The role of calcium ions in the L-thyroxine-induced initiation of hydrolysis of phosphatidylinositol 4,5-bisphosphate (PtdInsP2) and also the course of releasing individual fractions of inositol phosphates and diacylglycerides (DAG) were studied in liver cells during early stages of the hormone effect. L-Thyroxine stimulated a rapid hydrolysis in hepatocytes of PtdInsP2 labeled with [14C]linoleic acid and [3H]inositol mediated by phosphoinositide-specific phospholipase C. This was associated with accumulation of [14C]DAG, total inositol phosphates, [3H]inositol 1,4,5-trisphosphate (Ins1,4,5P3) and [3H]inositol 1,4-bisphosphate (Ins1,4P2). Elimination of calcium ions from the incubation medium of hepatocytes did not abolish the effect of thyroxine on the accumulation of [14C]DAG and total [3H]inositol phosphates. Preincubation of liver cells with TMB-8 increased the stimulatory effect of L-thyroxine on the accumulation of [14C]DAG. During the incubation of hepatocytes in the presence of the hormone the content of 14C-labeled fatty acids did not change. The L-thyroxine-induced accumulation of [3H]Ins1,4,5P3 and [3H]Ins1,4P2 did not depend on the presence of calcium ions in the incubation medium of the cells.

Thyroxine signal transduction in liver cells involves phospholipase C and phospholipase D activation. Genomic independent action of thyroid hormone.
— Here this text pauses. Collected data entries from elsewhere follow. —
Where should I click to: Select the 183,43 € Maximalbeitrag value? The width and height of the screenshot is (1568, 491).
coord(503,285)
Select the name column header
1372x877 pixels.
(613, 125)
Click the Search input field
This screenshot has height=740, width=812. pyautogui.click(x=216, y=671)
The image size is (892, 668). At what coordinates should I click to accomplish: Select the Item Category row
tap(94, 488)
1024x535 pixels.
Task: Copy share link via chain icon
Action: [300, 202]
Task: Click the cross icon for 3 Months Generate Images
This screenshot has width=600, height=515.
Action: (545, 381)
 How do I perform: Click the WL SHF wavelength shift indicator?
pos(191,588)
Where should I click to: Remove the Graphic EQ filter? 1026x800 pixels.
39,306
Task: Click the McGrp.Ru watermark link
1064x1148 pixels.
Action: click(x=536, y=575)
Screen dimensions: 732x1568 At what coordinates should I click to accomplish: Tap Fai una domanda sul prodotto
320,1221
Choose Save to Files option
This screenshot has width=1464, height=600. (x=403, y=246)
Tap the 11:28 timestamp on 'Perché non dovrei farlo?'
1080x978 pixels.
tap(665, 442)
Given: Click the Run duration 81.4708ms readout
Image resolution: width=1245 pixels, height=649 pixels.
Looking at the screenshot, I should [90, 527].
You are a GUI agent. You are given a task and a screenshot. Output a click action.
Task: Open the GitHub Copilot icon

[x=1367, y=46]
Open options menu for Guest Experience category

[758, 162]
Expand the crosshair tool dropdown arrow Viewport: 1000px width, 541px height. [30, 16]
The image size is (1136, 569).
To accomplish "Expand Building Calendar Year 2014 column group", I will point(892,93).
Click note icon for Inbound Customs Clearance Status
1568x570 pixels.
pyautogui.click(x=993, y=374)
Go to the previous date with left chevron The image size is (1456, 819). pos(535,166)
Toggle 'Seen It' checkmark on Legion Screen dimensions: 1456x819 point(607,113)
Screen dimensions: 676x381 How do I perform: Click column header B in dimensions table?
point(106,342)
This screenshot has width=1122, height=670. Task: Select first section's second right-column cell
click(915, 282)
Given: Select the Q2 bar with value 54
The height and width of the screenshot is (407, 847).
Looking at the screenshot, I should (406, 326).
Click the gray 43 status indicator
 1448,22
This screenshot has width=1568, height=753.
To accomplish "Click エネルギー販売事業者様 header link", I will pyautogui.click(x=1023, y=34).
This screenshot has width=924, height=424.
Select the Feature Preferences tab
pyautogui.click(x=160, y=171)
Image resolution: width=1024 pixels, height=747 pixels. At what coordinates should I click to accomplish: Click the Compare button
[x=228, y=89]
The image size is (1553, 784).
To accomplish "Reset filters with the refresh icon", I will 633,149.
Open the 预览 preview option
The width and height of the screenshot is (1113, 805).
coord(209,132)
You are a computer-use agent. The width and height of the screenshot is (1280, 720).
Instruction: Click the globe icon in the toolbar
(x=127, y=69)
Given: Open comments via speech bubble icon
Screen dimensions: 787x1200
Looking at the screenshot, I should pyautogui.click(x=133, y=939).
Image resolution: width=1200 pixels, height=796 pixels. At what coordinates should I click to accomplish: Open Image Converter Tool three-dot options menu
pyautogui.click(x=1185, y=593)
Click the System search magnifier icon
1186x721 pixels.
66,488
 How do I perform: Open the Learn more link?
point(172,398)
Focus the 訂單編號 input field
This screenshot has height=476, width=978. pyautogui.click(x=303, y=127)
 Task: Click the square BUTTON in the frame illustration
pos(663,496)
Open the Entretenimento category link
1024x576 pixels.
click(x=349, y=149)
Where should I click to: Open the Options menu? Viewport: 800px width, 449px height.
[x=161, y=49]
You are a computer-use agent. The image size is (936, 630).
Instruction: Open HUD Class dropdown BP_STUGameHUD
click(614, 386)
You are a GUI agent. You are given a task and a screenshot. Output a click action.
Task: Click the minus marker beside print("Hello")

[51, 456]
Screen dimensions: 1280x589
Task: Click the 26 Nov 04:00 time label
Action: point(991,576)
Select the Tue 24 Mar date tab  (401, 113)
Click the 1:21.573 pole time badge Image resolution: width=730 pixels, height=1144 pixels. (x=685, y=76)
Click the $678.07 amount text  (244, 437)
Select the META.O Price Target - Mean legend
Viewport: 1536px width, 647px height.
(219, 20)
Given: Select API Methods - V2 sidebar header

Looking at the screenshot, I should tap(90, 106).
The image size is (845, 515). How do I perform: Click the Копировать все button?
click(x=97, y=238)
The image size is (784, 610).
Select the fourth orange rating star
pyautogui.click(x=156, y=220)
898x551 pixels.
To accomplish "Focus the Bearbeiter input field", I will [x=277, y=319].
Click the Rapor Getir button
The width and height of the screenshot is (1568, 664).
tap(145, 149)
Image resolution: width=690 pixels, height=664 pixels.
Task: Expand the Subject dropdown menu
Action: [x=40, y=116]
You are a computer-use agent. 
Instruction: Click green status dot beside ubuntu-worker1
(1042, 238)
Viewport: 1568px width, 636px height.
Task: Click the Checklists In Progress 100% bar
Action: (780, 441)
BACKGROUND: Numerous investigations demonstrate a novel role of thyroid hormone as a modulator of signal transduction. Protein kinase C (PKC) is critical to the mechanism by which thyroid hormones potentiate both the antiviral and immunomodulatory actions of IFNgamma in different cells and regulate the exchange of signalling phospholipids in hepatocytes. Because nothing is known about accumulation of PKC modulator - diacylglycerol in cells treated with T4, we examined the nongenomic effect of thyroid hormones on DAG formation and phospholipase activation in liver cells. RESULTS: The results obtained provide the first demonstration of phospholipase C, phospholipase D and protein kinase C nongenomic activation and diacylglycerol (DAG) accumulation by L-T4 in liver cells. The experiments were performed in either the [14C]CH3COOH-labeled rat liver slices or isolated hepatocytes pre-labeled by [14C]oleic acid. L-T4 activates the DAG production in a concentration- and time-dependent manner. DAG formation in stimulated cells is biphasic and short-lived event: there is an initial, rapid rise in DAG concentration and then a slower accumulation that can be sustained for a few minutes. The early phase of L-T4 generated DAG only is accompanied by phosphatidylinositol 4,5-bisphosphate level decrease and inositol 1,4,5-trisphosphate formation while the second phase is abolished by PKC inhibitor l,(5-isoquinolinesulphonyl)2methylpiperasine dihydrochloride (H7) and propranolol. The second phase of DAG production is accompanied by free choline release, phosphatidylcholine content drop and phosphatidylethanol (Peth) formation. Inhibitor of phospholipase-C-dependent phosphoinositide hydrolysis, neomycin sulfate, reduced the Peth as well as the DAG response to L-T4. CONCLUSIONS: The present data have indicated the DAG signaling in thyroid hormone-stimulated liver cells. L-thyroxine activates a dual phospholipase pathway in a sequential and synchronized manner: phospholipase C initiates the DAG formation, and PKC mediates the integration of phospholipase D into the signaling response during the sustained phase of agonist stimulation.